10 Famous Female Artists We Bet You Didn’t Know

Female artists have long been overshadowed by their male colleagues, with many unknown or forgotten to history. Although some of them have enjoyed a resurgence of attention in recent decades, most of their names remain little-known today.

In an effort to change that, we shine some spotlight on 10 great female artists overlooked by history and highlight their contributions to the world of art. 

#1 Caterina van Hemessen (1528–1588) – The Unknown Pioneer 

One of the earliest identifiable women painters, Caterina van Hemessen was a Flemish Renaissance painter best known for her female portraits and religious compositions. She was most likely apprenticed by her father, a prominent Mannerist painter, Jan Sanders van Hemessen. Later in life, she became a master in the Guild of St. Luke, where she taught her own students.

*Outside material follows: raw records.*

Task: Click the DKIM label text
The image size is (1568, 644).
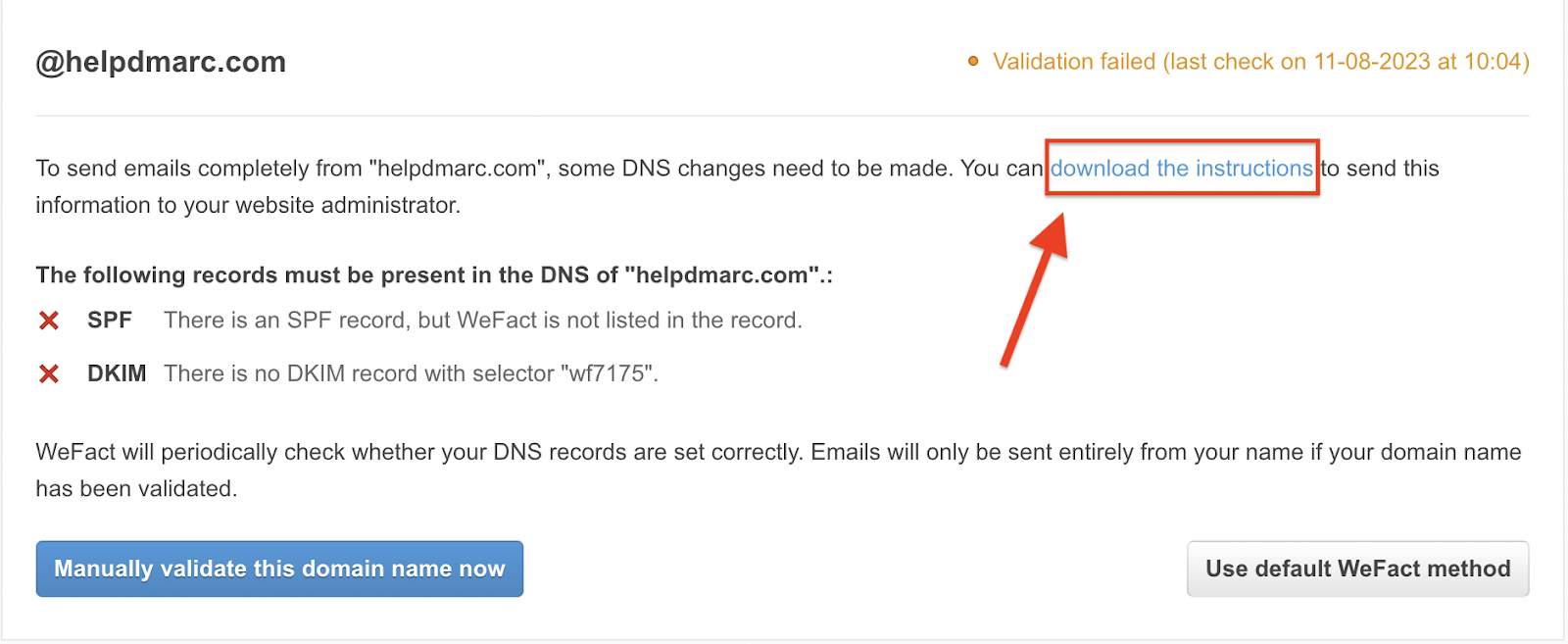Action: 117,372
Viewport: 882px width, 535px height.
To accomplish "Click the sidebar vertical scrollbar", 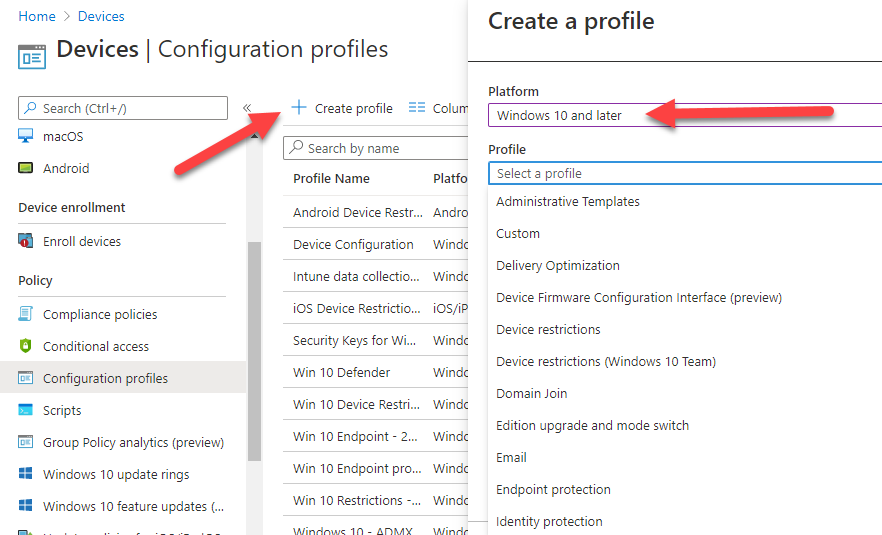I will (x=254, y=350).
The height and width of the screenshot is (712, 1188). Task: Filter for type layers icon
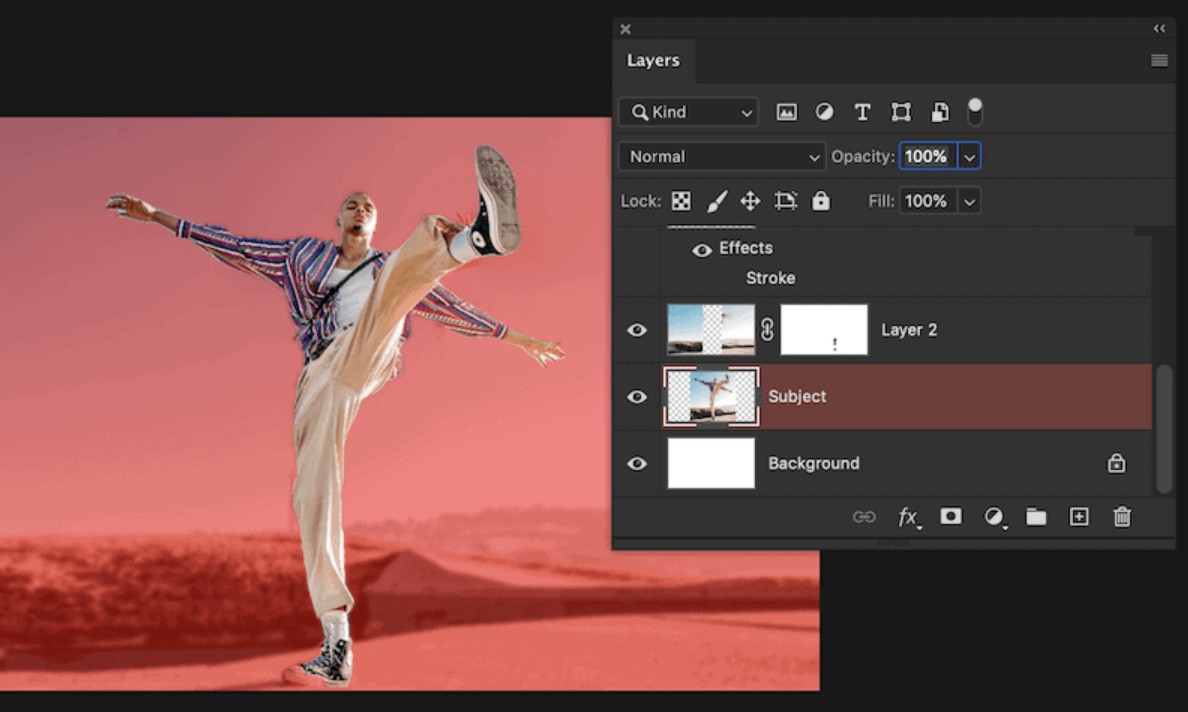(862, 112)
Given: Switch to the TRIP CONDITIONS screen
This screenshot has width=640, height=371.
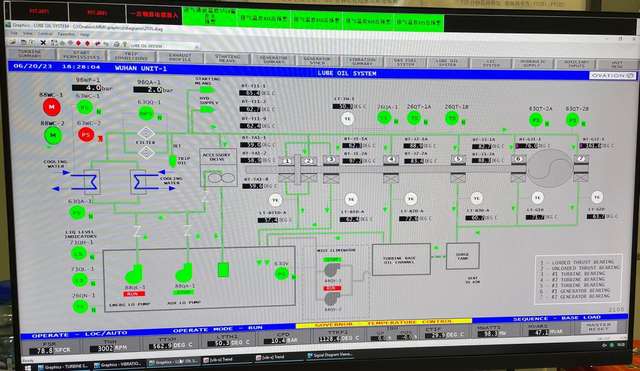Looking at the screenshot, I should [x=131, y=56].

Artist trivia: Van Hemessen is often credited with creating the first self-portrait of an artist depicted seated at an easel. This groundbreaking canvas shows her in the early stages of painting a portrait and is now part of the collection of the Kunstmuseum Basel.

#2 Artemisia Gentileschi (1593-1653) – The Baroque Master 

Judith Beheading Holofernes by Artemisia Gentileschi
Judith Beheading Holofernes (c. 1613–14) via Wikipedia

In an era when women had few opportunities to become professional artists, Artemisia Gentileschi managed to establish herself as a successful painter and was the first female to become a member of the Accademia di Arte del Disegno in Florence. Distinguished by dramatic subjects, vivid colors, and contrasting lights and darks, her works have recently enjoyed a deserved rebirth of interest and admiration.

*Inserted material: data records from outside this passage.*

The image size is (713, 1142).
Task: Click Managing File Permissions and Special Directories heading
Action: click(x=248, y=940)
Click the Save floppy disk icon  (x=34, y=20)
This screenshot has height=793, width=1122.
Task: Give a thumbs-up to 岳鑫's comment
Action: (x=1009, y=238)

Artist trivia: Late in her teens, Gentileschi was raped by her father’s friend and a fellow painter Agostino Tassi. Unsurprisingly, as was often the case at the time, her reputation was called into question. However, young Artemisia stuck to her account even after she was tortured during her testimony. After the trial, Tassi was convicted but never served his sentence.

#3 Louise Elisabeth Vigée Le Brun (1755-1842) – The Royal Portraitist 

Self Portrait in a Straw Hat by Louise Elisabeth Vigée Le Brun
Self Portrait in a Straw Hat (1782) via Wikipedia

Louise Elisabeth Vigée Le Brun was one of the best-known and most fashionable portraitists of 18th century France. She had a particular position as a protégée of Marie-Antoinette, whom she painted a total of 30 times. In fact, it was royal intervention that led to Vigée Le Brun’s admittance to the Académie Royale in 1783 as one of only four women members permitted.

Artist trivia: Because of her close ties to the queen, Vigée Le Brun was forced to flee France during the French Revolution. However, she managed to orchestrate a successful career abroad, portraying the elites of Italy, Austria, and Russia, before returning to France in 1802, once her name had ultimately been struck from the list of enemy émigrés. 

#4 Rosa Bonheur (1822-1899) – The Brilliant Cross-dresser 

Rosa Bonheur achieved unprecedented fame and recognition, and became the most renowned female painter of the 19th century. The fabulously defiant Victorian-era animalier, she specialized in painting horses and livestock. Her masterpiece is doubtlessly her monumental Horse Fair, taking up an entire gallery wall at The Metropolitan Museum of Art in New York.

Artist trivia: In a century that did its best to keep women in their place, Bonheur defined herself outside of the social and legal codes of her time. She earned her own money, wore male clothes, smoked, and lived with female companions. Referring to her notorious indifference towards men, she memorably declared “As far as males go, I only like the bulls I paint.”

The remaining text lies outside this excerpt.